The SEBI panel’s suggestions on corporate governance are good but not radical enough and mostly take the ‘tick-box’ approach for compliance, TV Mohandas Pai, chairman of Manipal Global Education, said on Sunday.

He also said that a big challenge in corporate governance is as to why should independent directors spend enormous amount of time running these companies, when there are huge liabilities and they are not compensated. Corporate governance only works when firms want to improve governance and genuinely want to do it, Pai said.

The high-level SEBI committee, headed by eminent banker Uday Kotak, has recommended major overhaul of corporate governance norms for listed companies and the report has been put out for public suggestions.

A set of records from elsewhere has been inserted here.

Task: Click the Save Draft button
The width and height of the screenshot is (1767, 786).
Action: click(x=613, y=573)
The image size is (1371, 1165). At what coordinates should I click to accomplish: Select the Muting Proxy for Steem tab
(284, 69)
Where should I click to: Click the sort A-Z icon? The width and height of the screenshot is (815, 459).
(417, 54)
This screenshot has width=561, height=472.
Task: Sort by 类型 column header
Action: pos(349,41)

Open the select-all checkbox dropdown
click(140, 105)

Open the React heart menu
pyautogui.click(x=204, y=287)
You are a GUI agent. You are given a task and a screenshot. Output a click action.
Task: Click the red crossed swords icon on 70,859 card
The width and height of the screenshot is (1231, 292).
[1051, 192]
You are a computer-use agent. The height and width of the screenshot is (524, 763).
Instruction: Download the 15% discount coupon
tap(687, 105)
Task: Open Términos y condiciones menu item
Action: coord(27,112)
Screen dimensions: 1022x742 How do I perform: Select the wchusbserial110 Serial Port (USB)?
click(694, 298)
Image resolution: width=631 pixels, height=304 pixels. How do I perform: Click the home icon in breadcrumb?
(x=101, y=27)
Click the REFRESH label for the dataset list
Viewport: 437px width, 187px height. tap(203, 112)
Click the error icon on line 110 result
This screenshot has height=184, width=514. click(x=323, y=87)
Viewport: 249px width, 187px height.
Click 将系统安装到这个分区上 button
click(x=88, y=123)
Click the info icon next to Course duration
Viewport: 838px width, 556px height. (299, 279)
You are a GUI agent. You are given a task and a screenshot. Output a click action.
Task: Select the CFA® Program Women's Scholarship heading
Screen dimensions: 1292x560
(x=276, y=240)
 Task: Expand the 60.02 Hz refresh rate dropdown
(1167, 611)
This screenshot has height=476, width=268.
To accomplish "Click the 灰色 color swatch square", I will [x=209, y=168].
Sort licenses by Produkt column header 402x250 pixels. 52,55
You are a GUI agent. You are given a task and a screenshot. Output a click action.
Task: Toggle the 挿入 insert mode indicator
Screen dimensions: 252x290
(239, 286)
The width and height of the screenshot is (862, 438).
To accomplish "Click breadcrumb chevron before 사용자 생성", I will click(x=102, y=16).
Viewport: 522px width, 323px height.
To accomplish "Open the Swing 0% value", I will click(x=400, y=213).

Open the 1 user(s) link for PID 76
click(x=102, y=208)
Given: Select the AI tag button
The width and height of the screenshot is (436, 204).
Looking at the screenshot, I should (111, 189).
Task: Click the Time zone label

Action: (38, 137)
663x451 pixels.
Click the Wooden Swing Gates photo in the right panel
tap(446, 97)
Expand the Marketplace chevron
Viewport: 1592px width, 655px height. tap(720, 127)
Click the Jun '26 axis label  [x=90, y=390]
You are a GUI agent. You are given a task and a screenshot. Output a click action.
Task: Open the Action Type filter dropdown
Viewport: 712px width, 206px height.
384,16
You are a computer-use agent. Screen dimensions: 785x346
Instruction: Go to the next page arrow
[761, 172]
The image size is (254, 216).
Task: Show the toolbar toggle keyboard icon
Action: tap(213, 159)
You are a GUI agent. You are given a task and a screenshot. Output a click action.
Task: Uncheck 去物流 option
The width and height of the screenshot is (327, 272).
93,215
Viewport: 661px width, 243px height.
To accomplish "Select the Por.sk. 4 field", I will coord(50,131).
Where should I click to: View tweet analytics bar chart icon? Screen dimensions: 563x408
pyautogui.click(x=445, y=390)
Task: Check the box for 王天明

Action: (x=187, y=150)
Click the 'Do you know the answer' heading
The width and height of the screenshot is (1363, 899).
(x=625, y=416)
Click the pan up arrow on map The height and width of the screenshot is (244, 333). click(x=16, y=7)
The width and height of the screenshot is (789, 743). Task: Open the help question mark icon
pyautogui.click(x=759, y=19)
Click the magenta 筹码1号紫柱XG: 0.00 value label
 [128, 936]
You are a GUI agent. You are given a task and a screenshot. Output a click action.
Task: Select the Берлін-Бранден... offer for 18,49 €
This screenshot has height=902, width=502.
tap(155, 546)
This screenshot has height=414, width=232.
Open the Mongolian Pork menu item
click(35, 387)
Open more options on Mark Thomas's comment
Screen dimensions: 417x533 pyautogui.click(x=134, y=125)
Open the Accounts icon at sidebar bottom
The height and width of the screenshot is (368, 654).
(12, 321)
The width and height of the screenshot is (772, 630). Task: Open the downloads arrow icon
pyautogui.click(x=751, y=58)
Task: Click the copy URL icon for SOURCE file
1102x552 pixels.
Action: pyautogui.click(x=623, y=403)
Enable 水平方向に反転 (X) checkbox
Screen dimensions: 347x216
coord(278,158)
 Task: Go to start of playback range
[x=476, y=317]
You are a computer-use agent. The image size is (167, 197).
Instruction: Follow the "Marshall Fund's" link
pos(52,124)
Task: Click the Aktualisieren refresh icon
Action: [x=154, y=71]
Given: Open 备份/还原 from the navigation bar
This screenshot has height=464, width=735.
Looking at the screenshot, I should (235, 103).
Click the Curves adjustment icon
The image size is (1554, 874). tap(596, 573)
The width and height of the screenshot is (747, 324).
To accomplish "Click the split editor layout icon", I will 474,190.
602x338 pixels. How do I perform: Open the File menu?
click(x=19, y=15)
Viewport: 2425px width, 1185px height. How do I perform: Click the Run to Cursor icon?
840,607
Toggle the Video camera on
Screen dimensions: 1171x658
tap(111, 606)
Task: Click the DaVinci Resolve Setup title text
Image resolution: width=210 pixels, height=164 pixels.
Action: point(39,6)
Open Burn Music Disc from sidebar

“They (Corporate governance suggestions by Kotak panel) are good suggestions but they are not radical enough and they are more of tick-box,” Pai told PTI here at the sidelines of Rajasthan Digifest.

“I wish more corporate inputs were there. It’s good but it’s incremental as chairman and MD post has been there for a long period of time,” he added. The panel recommended limiting chairmanship to only non- executive directors. The proposal would eventually lead to a split in the posts of chairman and managing director.

Earlier, proxy adviser InGovern had also echoed similar views on the panel’s suggestions. It had said that the Kotak’s panel suggestions are prescriptive in nature presenting a risk that companies might undertake a ‘tick-box’ approach for compliance. Pai further said that the culture of corporate governance is important and has to be led from the top level.

“When you have board of eminent people, who are independently minded and strong enough to walk in case something goes wrong, and you feel that they are genuinely contributing, and the contribution comes when you spend enormous amount of time.

“For that time, you need to be compensated, and the compensation structure is not adequate,” Pai said.

He also said that the recent Supreme Court order in case of Jaiprakash Associates, wherein the company’s independent directors including their relatives have been barred from selling their properties, is very scary and will be a setback for corporate governance in a big way. “I don’t know why anybody wants to be a director,” he added.